Fish ladders backed for Klamath dams

Eric Bailey Los Angeles Times

SACRAMENTO, Calif. – In a victory for environmentalists, commercial fishermen and American Indian tribes, a federal judge has backed a push by U.S. wildlife agencies for fish ladders at four Klamath River dams blamed for sagging salmon runs.

The proposed fish passages would return chinook and endangered coho salmon as well as steelhead and Pacific lamprey to 350 miles of river cut off for more than a half-century by the towering hydropower dams.

Environmentalists and other foes of the dams are hopeful that the hefty cost of installing ladders – expected to be more than $220 million – could push the dam’s owner, PacifiCorp of Portland, to end its fight to win renewal of a long-term operating license and instead remove the dams.
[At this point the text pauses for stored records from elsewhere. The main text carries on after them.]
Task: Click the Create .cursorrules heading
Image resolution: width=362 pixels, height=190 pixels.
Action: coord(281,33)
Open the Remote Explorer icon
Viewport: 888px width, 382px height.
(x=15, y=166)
Judge Parlen McKenna’s ruling late Wednesday came just days after a federal commission that licenses hydropower dams issued a preliminary environmental report rejecting fish ladders. That report, by the Federal Energy Regulatory Commission, largely sided with PacifiCorp’s less-costly proposal to truck salmon around the dams.

Dam foes hope the judge’s ruling will force the commission to amend its draft plan.

PacifiCorp officials say they aren’t about to concede. “We’re disappointed,” spokesman Dave Kvamme said. He characterized the judicial findings as “just one more step” in a long process that won’t conclude until next year.

The 87-page ruling by McKenna, an administrative-law judge, found that the dams had had a serious effect on the salmon and other fish that make a home in the Klamath.

It also backed calls by U.S. wildlife managers for increased river flows to help deal with fish-killing parasites and disease.

Leaf Hillman, vice chairman of the Karuk tribe, said it would be cheaper for PacifiCorp to remove the dams than to continue pushing forward with a license renewal and costly fish ladders.

Declining salmon runs in the Klamath this year severely curtailed commercial fishing along a 700-mile stretch of the Oregon and Northern California coasts.